January 25, 2002

Minority Students in Bronx Face the Prospect of Busing

By ANEMONA HARTOCOLLIS

A compromise plan to prevent white flight from public schools in Riverdale, a middle-class and affluent stronghold in the Bronx, is leading toward the unexpected busing of about 700 black and Hispanic children from their neighborhoods to unfamiliar schools far from home.
The busing is an effect of a two- year-old decision to expand a Riverdale middle school to embrace high school as well, giving middle-class students a haven from the Bronx's many large, foundering high schools and, it was hoped, stemming defections to private schools. In exchange, the poorer black and Hispanic students from the housing projects of nearby Marble Hill, displaced from the middle school, were promised a glittering new school of their own.
Now the vision of a Riverdale high school has come to pass, complete with a newly expanded wing. But the opening of the Marble Hill school has been delayed until 2004, partly for environmental reasons, leading to the prospect that about 350 teenagers will have to take public transportation to a converted synagogue seven or eight long blocks and several wide avenues to the east, in turn evicting 350 kindergartners and first graders.
To the dismay of their parents, the 5- and 6-year-olds, who now walk to school, will be forced to ride yellow buses about two miles to the east near Crotona Park, a time-consuming trip with no easy subway access for parents to attend meetings or pick up sick children.
Like court-ordered busing to promote desegregation in Yonkers, Boston and other cities, this complicated if well-intended plan has raised bitter accusations that neighborhoods are being frayed for the sake of racial engineering in the schools.
This neck of the Bronx is no stranger to race and class wars. The surrounding school district was rezoned in the early 1990's, accelerating white and middle-class flight from Middle School 141, which had long before lost the confidence of the surrounding neighborhood.
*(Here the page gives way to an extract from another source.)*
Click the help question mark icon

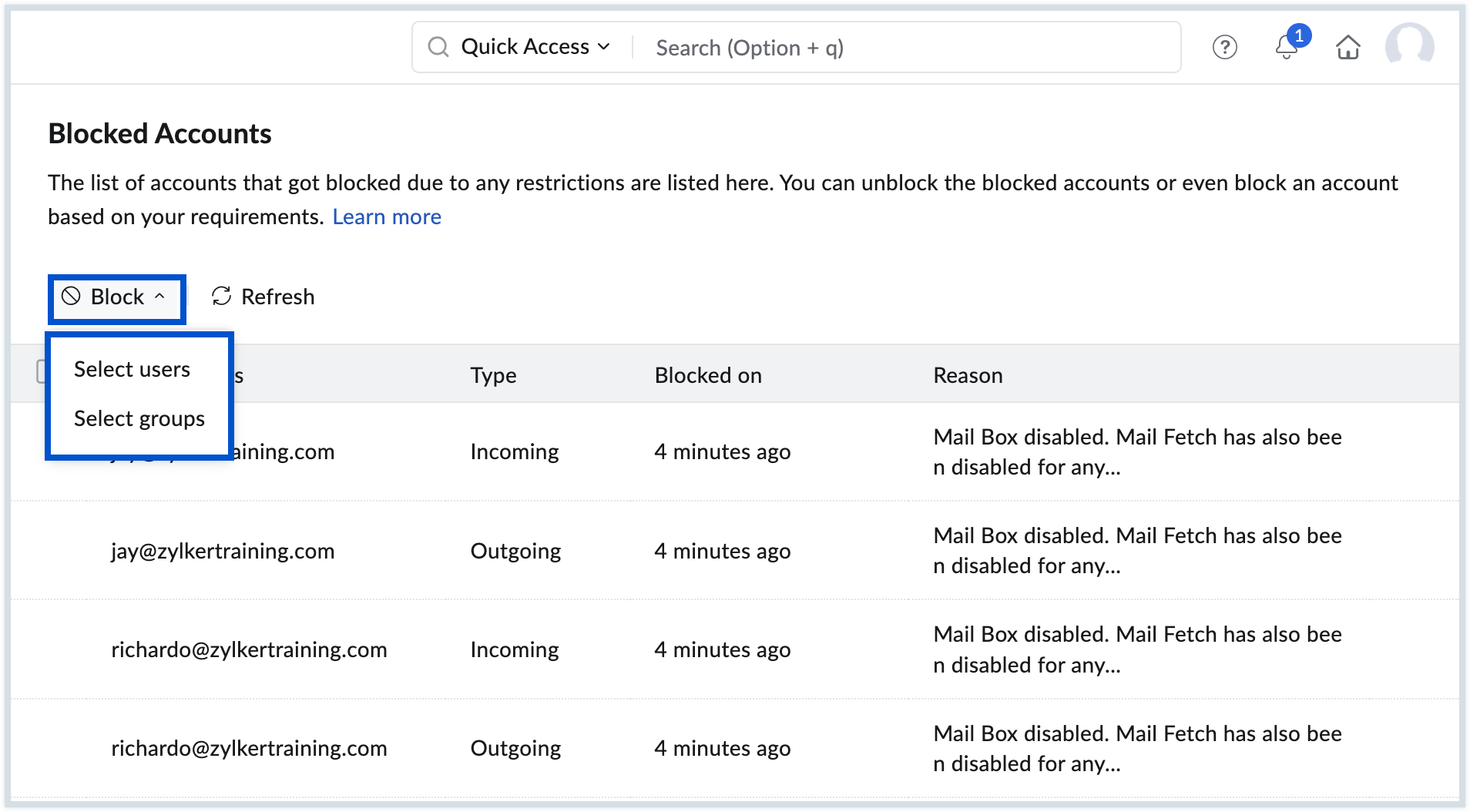[1225, 47]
In revolt, Riverdale residents elected a majority of the local school board, led by G. Oliver Koppell, a former state attorney general, in 1999. That majority set about reclaiming M.S. 141 by zoning out Marble Hill and expanding the school to 12th grade.
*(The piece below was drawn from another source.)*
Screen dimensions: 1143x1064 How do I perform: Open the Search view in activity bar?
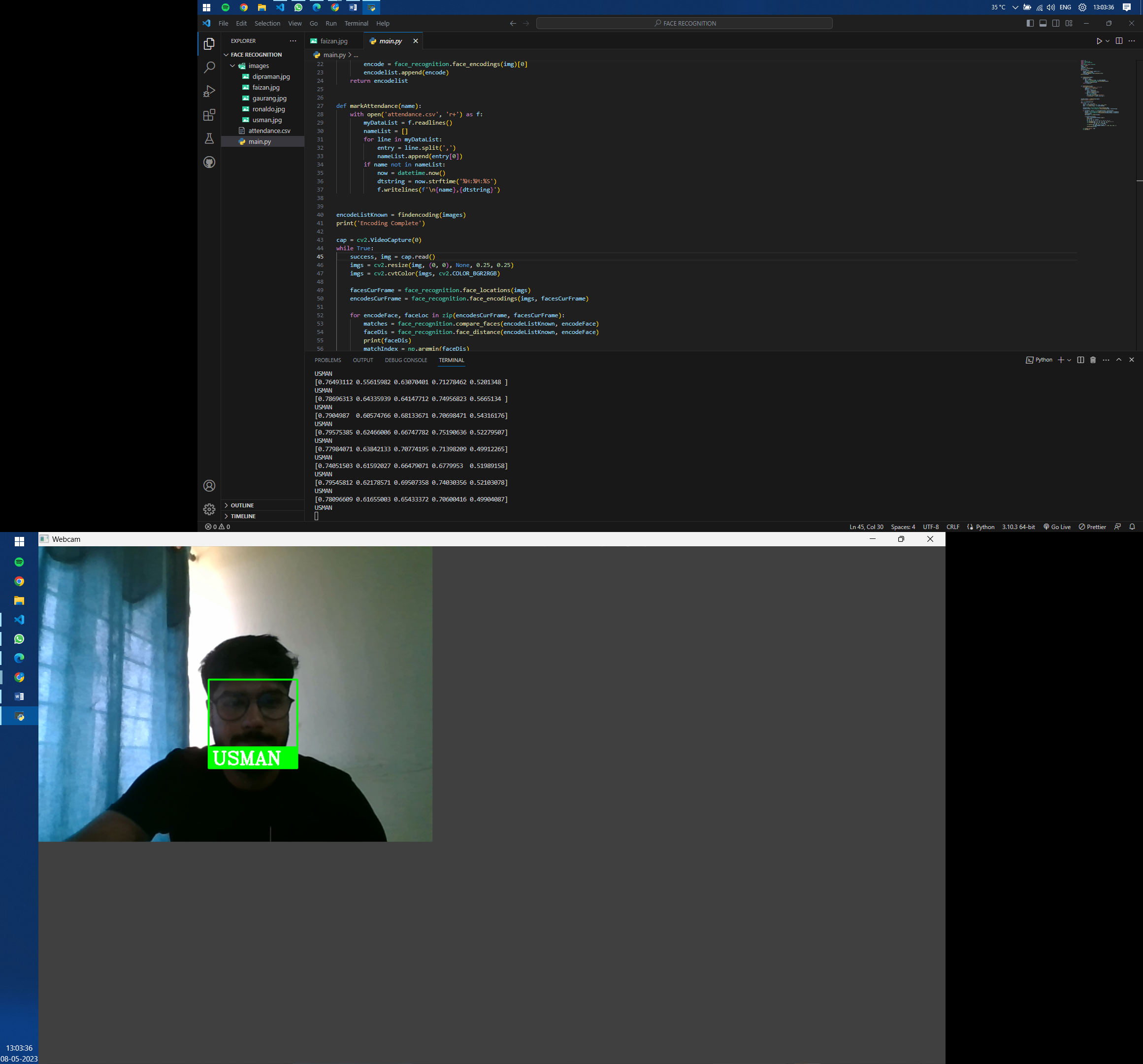(x=209, y=67)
But this time it is the minority parents who are angry at what they perceive as the broken promise of a new school, while their more affluent and politically savvy counterparts in Riverdale got exactly what they wanted. Swept up in the dispute are the working-class parents – mainly Hispanic and Caribbean immigrants – of the kindergartners from Public School 86 in Kingsbridge Heights, who say their 5-year-olds are the innocent victims of a scheme that has nothing to do with them.
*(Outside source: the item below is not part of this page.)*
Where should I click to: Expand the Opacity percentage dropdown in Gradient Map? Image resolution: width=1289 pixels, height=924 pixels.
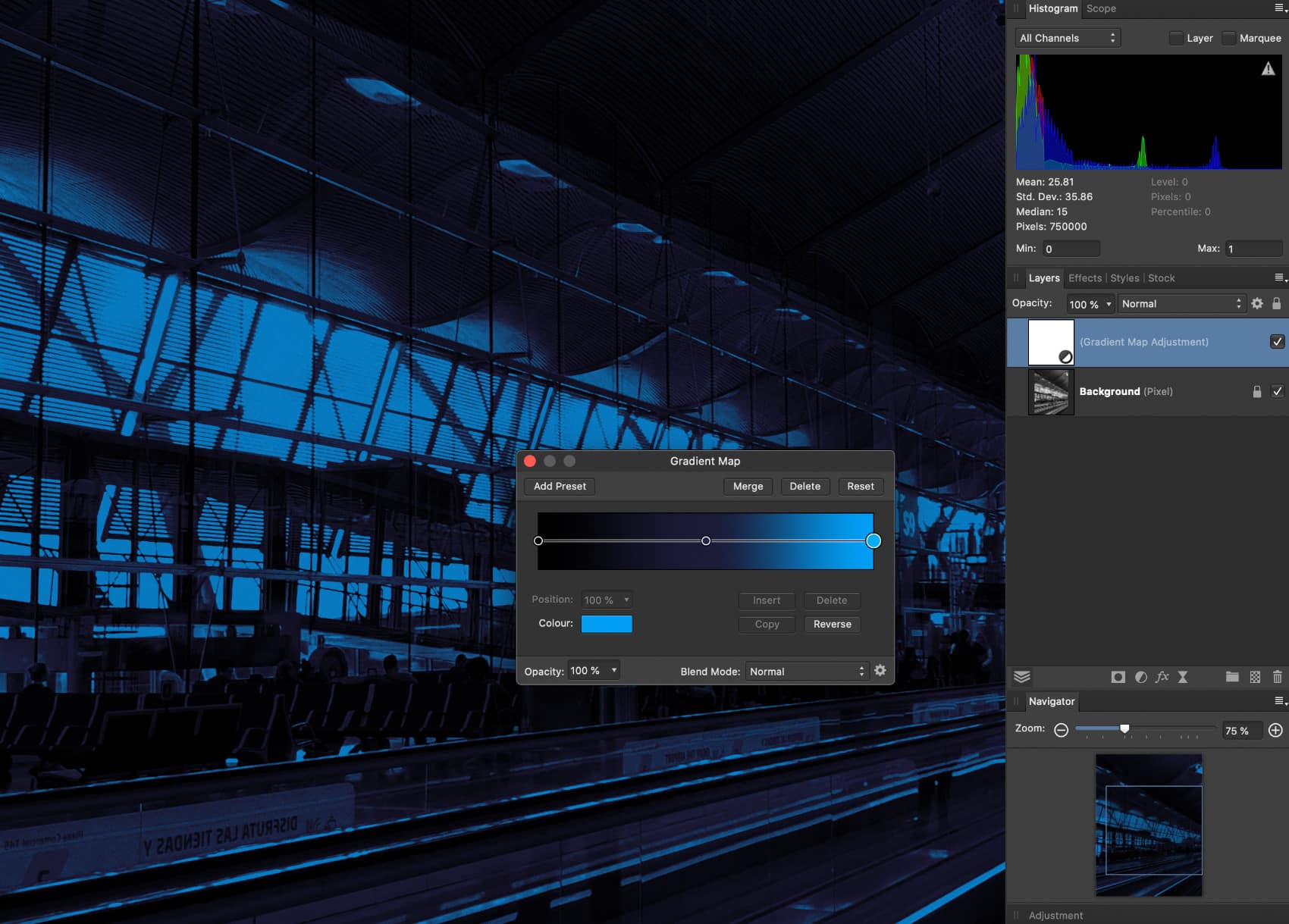(593, 670)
Last night, more than 100 parents, mostly from P.S. 86, showed up at a school board meeting to protest the busing.
"This is going on in our community, our school; this is happening to our children," said Juanda Nieves, the PTA president at P.S. 86, to whom Riverdale and Marble Hill might as well be a foreign country.
Giovanni Villalona, whose younger son is supposed to begin kindergarten at P.S. 86 next fall, said, "We elect them and they get to do what they want, not what we want," referring to the community school board members who, along with the local superintendent, have devised the busing plan.
Bruce Irushalmi, a spokesman for Community School District 10, which includes Riverdale, Kingsbridge and much of the northwest Bronx, said yesterday that there had been no final decision on the busing plan but the district was having a hard time finding alternative places to put the students from Middle School 368, the school that is under construction.
"It means someone has to move over to share the bedroom, so to speak," Mr. Irushalmi said. "Nobody's happy about it." Mr. Irushalmi said the racial issue was less clear-cut than it might appear.
While M.S. 141 was only about 14 percent white just three years ago – by most measures a segregated school – it is now relatively integrated: 57 percent Hispanic, 21 percent white, 12 percent black and 10 percent Asians and others.
Mr. Koppell, who resigned as school board president when he was elected to the City Council in the fall, also seemed stung by the uproar. The central Board of Education, he said, tried to lease a building controlled by the Fordham Hill Co-op for the M.S. 368 students, but was blocked by one District 10 board member, Charles Williams, who wanted the space to be made available to children from Fordham Hill.
The environmental concerns that delayed the start of construction of M.S. 368 until October, Mr. Koppell said, also turned out to be overblown.
Mr. Koppell said it might still be possible to put a second temporary building in the backyard of P.S. 86; there is one there already. But Mr. Irushalmi said the central board had discouraged that idea. As a last resort, Mr. Koppell said, it might be possible to put students from M.S. 368 in the new wing of M.S. 141, though Mr. Irushalmi said that as both schools expanded, that, too, would become problematic.
"One thing I would emphasize is it's a temporary issue," Mr. Koppell said. "At the most, it's two years. The pile drivers are driving piles and construction is moving ahead, I'm delighted to say."